# PROBLEM DESCRIPTION
Starting with the first line below, reproduce each line exactly until you have included the one bearing "You are a computer-use agent. Screen".

=== DATASET ENTRIES ===

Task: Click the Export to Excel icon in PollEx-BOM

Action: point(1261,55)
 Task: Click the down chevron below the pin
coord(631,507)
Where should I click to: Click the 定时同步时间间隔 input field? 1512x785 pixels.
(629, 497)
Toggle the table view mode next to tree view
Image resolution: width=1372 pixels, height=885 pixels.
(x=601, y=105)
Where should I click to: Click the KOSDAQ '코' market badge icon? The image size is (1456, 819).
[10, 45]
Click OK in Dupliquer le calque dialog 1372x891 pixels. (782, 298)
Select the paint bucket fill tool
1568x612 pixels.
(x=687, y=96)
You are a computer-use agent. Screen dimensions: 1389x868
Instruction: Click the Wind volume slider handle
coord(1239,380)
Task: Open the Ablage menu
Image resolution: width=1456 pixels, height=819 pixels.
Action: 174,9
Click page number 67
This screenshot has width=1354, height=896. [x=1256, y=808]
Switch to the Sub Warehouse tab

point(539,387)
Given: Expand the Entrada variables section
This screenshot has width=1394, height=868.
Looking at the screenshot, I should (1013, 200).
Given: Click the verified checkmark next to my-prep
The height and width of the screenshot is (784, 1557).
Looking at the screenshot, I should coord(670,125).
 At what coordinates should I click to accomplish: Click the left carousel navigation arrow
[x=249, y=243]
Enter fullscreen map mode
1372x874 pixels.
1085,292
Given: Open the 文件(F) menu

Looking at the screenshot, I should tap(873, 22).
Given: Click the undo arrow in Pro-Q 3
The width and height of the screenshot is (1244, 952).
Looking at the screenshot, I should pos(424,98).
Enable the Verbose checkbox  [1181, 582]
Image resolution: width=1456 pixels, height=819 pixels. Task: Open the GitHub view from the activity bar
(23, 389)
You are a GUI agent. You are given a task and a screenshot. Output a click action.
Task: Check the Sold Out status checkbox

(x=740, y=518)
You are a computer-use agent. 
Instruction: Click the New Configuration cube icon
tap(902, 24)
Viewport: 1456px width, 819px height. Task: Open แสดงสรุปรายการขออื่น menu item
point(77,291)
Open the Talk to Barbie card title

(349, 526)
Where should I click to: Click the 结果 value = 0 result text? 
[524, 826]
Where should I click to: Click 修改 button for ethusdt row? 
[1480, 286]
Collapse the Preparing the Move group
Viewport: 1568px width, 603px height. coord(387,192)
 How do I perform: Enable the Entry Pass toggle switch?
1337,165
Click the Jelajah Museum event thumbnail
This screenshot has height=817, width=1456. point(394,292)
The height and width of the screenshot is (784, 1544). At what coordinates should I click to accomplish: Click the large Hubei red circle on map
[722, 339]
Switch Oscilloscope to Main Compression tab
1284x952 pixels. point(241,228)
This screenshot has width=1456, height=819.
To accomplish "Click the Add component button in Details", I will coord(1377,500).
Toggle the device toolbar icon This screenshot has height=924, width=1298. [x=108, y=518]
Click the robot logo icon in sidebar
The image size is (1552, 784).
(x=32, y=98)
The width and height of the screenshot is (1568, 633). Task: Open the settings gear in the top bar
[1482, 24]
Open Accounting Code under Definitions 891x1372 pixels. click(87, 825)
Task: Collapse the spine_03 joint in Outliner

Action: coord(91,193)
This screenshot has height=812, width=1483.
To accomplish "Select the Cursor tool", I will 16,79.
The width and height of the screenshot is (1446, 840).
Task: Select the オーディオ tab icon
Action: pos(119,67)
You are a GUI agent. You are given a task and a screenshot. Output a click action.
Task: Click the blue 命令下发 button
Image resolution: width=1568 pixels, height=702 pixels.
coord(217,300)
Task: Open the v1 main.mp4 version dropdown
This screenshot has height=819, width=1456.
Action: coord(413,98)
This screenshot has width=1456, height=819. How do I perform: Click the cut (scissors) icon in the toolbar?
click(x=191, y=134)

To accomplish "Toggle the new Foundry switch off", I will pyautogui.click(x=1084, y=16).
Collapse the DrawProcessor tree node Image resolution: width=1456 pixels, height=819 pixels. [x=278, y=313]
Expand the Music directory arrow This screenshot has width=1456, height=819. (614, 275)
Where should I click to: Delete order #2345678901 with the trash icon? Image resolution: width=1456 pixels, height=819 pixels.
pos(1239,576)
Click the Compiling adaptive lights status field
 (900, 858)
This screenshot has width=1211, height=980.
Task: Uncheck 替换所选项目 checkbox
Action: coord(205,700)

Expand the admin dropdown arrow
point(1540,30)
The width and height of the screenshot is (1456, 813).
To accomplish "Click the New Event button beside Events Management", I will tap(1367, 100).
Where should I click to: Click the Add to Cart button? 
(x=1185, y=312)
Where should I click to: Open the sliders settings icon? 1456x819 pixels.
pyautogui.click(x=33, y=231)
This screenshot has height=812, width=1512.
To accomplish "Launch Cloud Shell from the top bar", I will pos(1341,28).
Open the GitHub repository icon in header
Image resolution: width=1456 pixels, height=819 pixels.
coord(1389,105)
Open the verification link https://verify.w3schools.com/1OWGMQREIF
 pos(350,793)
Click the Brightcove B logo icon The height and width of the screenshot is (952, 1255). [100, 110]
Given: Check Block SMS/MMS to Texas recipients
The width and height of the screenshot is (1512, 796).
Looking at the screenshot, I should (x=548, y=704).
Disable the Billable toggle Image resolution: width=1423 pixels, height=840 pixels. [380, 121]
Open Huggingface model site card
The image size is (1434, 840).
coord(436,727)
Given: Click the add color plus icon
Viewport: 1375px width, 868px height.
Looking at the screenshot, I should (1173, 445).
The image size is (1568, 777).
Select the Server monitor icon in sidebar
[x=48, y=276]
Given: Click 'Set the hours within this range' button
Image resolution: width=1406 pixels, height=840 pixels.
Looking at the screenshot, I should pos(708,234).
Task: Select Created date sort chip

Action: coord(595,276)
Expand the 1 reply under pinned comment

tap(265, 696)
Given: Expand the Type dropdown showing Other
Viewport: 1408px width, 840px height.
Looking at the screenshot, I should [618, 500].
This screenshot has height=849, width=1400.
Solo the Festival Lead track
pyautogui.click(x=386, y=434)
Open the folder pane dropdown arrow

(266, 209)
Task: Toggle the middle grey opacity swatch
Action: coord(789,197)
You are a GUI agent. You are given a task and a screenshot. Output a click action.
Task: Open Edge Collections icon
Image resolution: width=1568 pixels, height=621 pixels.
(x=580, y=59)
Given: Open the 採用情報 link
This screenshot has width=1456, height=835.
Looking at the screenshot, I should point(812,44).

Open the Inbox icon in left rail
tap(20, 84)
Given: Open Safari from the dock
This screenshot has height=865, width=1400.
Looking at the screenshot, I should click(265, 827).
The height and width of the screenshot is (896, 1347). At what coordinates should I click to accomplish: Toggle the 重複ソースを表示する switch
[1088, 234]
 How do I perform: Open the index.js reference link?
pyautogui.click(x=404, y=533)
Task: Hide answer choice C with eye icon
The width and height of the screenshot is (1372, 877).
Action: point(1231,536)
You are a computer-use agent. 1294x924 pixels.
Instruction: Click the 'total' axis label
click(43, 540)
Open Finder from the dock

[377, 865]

===

# EXERCISE RESULT
Task: Click the Export to Excel icon in PollEx-BOM

Action: point(1261,55)
 Task: Click the down chevron below the pin
coord(631,507)
Where should I click to: Click the 定时同步时间间隔 input field? 1512x785 pixels.
(629, 497)
Toggle the table view mode next to tree view
Image resolution: width=1372 pixels, height=885 pixels.
(x=601, y=105)
Where should I click to: Click the KOSDAQ '코' market badge icon? The image size is (1456, 819).
[10, 45]
Click OK in Dupliquer le calque dialog 1372x891 pixels. (782, 298)
Select the paint bucket fill tool
1568x612 pixels.
(x=687, y=96)
You are a computer-use agent. Screen dimensions: 1389x868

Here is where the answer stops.